Tarefas =
A: Segundo o texto sobre a McLaren, em que lugar terminou a equipa em 2021?
B: Reproduza o trecho do texto sobre a McLaren que vai desde "O facto de Zak" até "dos seus ombros).", inclusive.

Texto =

As escalas são diferentes, claro. A McLaren terminou em 3º lugar m 2020, 4º em 2021 e 5º em 2022. O único pódio fora das 3 primeiras equipas até pertenceu aos britânicos, mas a tendência decrescente é difícil de disputar. Pelo segundo ano seguido, queixam-se de o projeto inicial ainda não estar bem ao gosto da estrutura, uma falha que já tem solução à vista para o próximo ano, quando o túnel de vento novo estará finalmente em ação.
O facto de Zak Brown já ter vindo a púlico referir que o MCL60 está abaixo dos indicadores de performance desejados pela própria equipa parecem indicar que será um início de ano doloroso para Woking. Uma situação que deverá frustrar Lando Norris e aliviar Oscar Piastri (ao colocar menos pressão por cima dos seus ombros).

Material fornecido =

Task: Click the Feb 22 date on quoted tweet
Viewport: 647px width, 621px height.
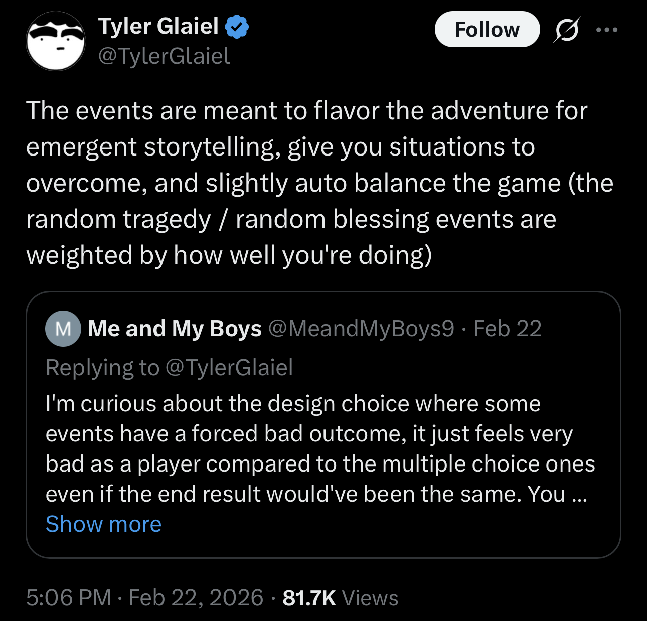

--

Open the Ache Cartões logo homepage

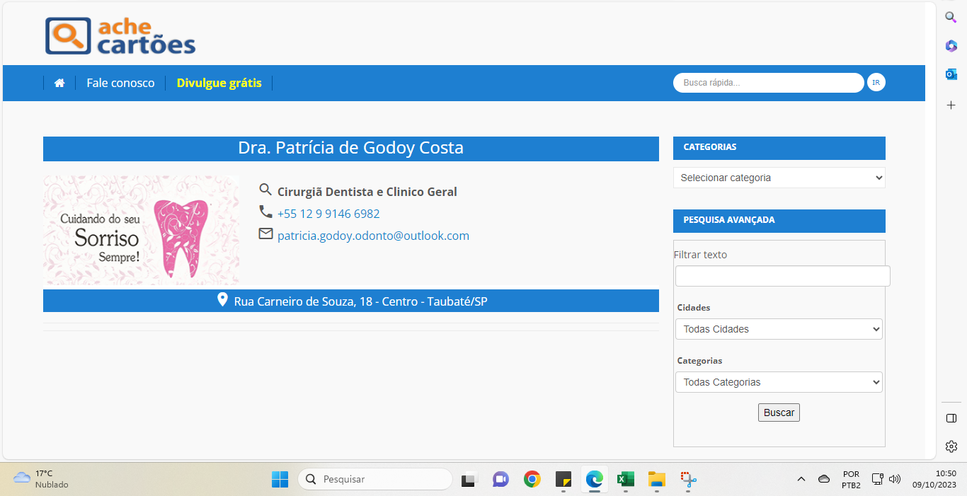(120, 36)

Soluções =
A: Em 4º lugar.

B:
O facto de Zak Brown já ter vindo a púlico referir que o MCL60 está abaixo dos indicadores de performance desejados pela própria equipa parecem indicar que será um início de ano doloroso para Woking. Uma situação que deverá frustrar Lando Norris e aliviar Oscar Piastri (ao colocar menos pressão por cima dos seus ombros).